◆ To be done
Reproduce every line of the entries below word for word, with nothing added or left out.

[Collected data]
★ ★ ★ ★ ★ ★ ★

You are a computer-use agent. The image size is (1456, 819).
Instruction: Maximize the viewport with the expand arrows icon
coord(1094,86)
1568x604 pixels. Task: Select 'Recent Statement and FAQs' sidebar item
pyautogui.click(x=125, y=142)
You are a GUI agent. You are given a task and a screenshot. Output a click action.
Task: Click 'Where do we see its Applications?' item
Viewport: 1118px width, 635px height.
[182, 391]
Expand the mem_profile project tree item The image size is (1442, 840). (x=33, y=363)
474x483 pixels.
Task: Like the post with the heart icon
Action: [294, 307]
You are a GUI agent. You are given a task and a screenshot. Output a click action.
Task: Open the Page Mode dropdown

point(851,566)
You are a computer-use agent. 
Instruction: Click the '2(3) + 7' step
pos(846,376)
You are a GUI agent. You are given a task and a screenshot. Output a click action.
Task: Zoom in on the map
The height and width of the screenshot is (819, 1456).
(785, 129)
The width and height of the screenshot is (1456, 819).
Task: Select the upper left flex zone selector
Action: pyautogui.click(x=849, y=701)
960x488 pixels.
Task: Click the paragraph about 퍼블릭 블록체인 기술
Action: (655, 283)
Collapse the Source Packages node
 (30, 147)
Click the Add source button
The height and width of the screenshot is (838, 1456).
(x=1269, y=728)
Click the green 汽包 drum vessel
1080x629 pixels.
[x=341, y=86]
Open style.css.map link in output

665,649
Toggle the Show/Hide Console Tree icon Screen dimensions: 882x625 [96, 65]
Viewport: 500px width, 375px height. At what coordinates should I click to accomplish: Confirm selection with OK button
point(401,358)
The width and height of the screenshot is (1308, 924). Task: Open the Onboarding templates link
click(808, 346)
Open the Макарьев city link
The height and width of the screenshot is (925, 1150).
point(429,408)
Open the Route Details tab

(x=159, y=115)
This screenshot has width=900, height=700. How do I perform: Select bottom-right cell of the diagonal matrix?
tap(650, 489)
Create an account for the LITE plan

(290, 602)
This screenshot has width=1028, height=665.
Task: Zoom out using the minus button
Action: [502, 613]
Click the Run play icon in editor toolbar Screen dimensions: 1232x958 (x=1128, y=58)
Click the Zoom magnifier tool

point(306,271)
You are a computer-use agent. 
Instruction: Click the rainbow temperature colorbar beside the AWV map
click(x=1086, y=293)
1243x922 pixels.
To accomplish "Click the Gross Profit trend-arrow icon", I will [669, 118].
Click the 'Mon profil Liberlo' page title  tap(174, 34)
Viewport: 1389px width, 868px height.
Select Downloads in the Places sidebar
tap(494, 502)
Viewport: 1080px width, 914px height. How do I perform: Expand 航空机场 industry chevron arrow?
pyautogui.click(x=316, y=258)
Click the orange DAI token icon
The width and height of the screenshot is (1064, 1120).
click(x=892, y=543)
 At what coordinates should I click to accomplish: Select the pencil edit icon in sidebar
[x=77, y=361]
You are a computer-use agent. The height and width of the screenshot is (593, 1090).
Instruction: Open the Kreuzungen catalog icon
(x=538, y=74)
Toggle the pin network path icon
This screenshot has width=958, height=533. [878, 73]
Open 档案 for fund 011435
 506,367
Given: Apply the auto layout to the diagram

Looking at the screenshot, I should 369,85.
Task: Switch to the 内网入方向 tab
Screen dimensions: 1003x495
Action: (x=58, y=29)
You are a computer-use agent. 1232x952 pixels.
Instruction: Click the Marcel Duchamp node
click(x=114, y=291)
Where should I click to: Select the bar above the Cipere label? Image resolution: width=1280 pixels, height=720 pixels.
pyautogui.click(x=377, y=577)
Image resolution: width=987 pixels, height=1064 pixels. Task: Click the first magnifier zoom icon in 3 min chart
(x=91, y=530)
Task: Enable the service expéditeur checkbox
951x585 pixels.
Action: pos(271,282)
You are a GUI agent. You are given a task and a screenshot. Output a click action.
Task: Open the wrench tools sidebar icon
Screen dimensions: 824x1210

★ ★ ★ ★ ★ ★ ★

◆ Reply
You are a computer-use agent. The image size is (1456, 819).
Instruction: Maximize the viewport with the expand arrows icon
coord(1094,86)
1568x604 pixels. Task: Select 'Recent Statement and FAQs' sidebar item
pyautogui.click(x=125, y=142)
You are a GUI agent. You are given a task and a screenshot. Output a click action.
Task: Click 'Where do we see its Applications?' item
Viewport: 1118px width, 635px height.
[182, 391]
Expand the mem_profile project tree item The image size is (1442, 840). (x=33, y=363)
474x483 pixels.
Task: Like the post with the heart icon
Action: [294, 307]
You are a GUI agent. You are given a task and a screenshot. Output a click action.
Task: Open the Page Mode dropdown

point(851,566)
You are a computer-use agent. 
Instruction: Click the '2(3) + 7' step
pos(846,376)
You are a GUI agent. You are given a task and a screenshot. Output a click action.
Task: Zoom in on the map
The height and width of the screenshot is (819, 1456).
(785, 129)
The width and height of the screenshot is (1456, 819).
Task: Select the upper left flex zone selector
Action: pyautogui.click(x=849, y=701)
960x488 pixels.
Task: Click the paragraph about 퍼블릭 블록체인 기술
Action: (655, 283)
Collapse the Source Packages node
 (30, 147)
Click the Add source button
The height and width of the screenshot is (838, 1456).
(x=1269, y=728)
Click the green 汽包 drum vessel
1080x629 pixels.
[x=341, y=86]
Open style.css.map link in output

665,649
Toggle the Show/Hide Console Tree icon Screen dimensions: 882x625 [96, 65]
Viewport: 500px width, 375px height. At what coordinates should I click to accomplish: Confirm selection with OK button
point(401,358)
The width and height of the screenshot is (1308, 924). Task: Open the Onboarding templates link
click(808, 346)
Open the Макарьев city link
The height and width of the screenshot is (925, 1150).
point(429,408)
Open the Route Details tab

(x=159, y=115)
This screenshot has width=900, height=700. How do I perform: Select bottom-right cell of the diagonal matrix?
tap(650, 489)
Create an account for the LITE plan

(290, 602)
This screenshot has width=1028, height=665.
Task: Zoom out using the minus button
Action: [502, 613]
Click the Run play icon in editor toolbar Screen dimensions: 1232x958 (x=1128, y=58)
Click the Zoom magnifier tool

point(306,271)
You are a computer-use agent. 
Instruction: Click the rainbow temperature colorbar beside the AWV map
click(x=1086, y=293)
1243x922 pixels.
To accomplish "Click the Gross Profit trend-arrow icon", I will [669, 118].
Click the 'Mon profil Liberlo' page title  tap(174, 34)
Viewport: 1389px width, 868px height.
Select Downloads in the Places sidebar
tap(494, 502)
Viewport: 1080px width, 914px height. How do I perform: Expand 航空机场 industry chevron arrow?
pyautogui.click(x=316, y=258)
Click the orange DAI token icon
The width and height of the screenshot is (1064, 1120).
click(x=892, y=543)
 At what coordinates should I click to accomplish: Select the pencil edit icon in sidebar
[x=77, y=361]
You are a computer-use agent. The height and width of the screenshot is (593, 1090).
Instruction: Open the Kreuzungen catalog icon
(x=538, y=74)
Toggle the pin network path icon
This screenshot has width=958, height=533. [878, 73]
Open 档案 for fund 011435
 506,367
Given: Apply the auto layout to the diagram

Looking at the screenshot, I should 369,85.
Task: Switch to the 内网入方向 tab
Screen dimensions: 1003x495
Action: (x=58, y=29)
You are a computer-use agent. 1232x952 pixels.
Instruction: Click the Marcel Duchamp node
click(x=114, y=291)
Where should I click to: Select the bar above the Cipere label? Image resolution: width=1280 pixels, height=720 pixels.
pyautogui.click(x=377, y=577)
Image resolution: width=987 pixels, height=1064 pixels. Task: Click the first magnifier zoom icon in 3 min chart
(x=91, y=530)
Task: Enable the service expéditeur checkbox
951x585 pixels.
Action: pos(271,282)
You are a GUI agent. You are given a task and a screenshot. Output a click action.
Task: Open the wrench tools sidebar icon
Screen dimensions: 824x1210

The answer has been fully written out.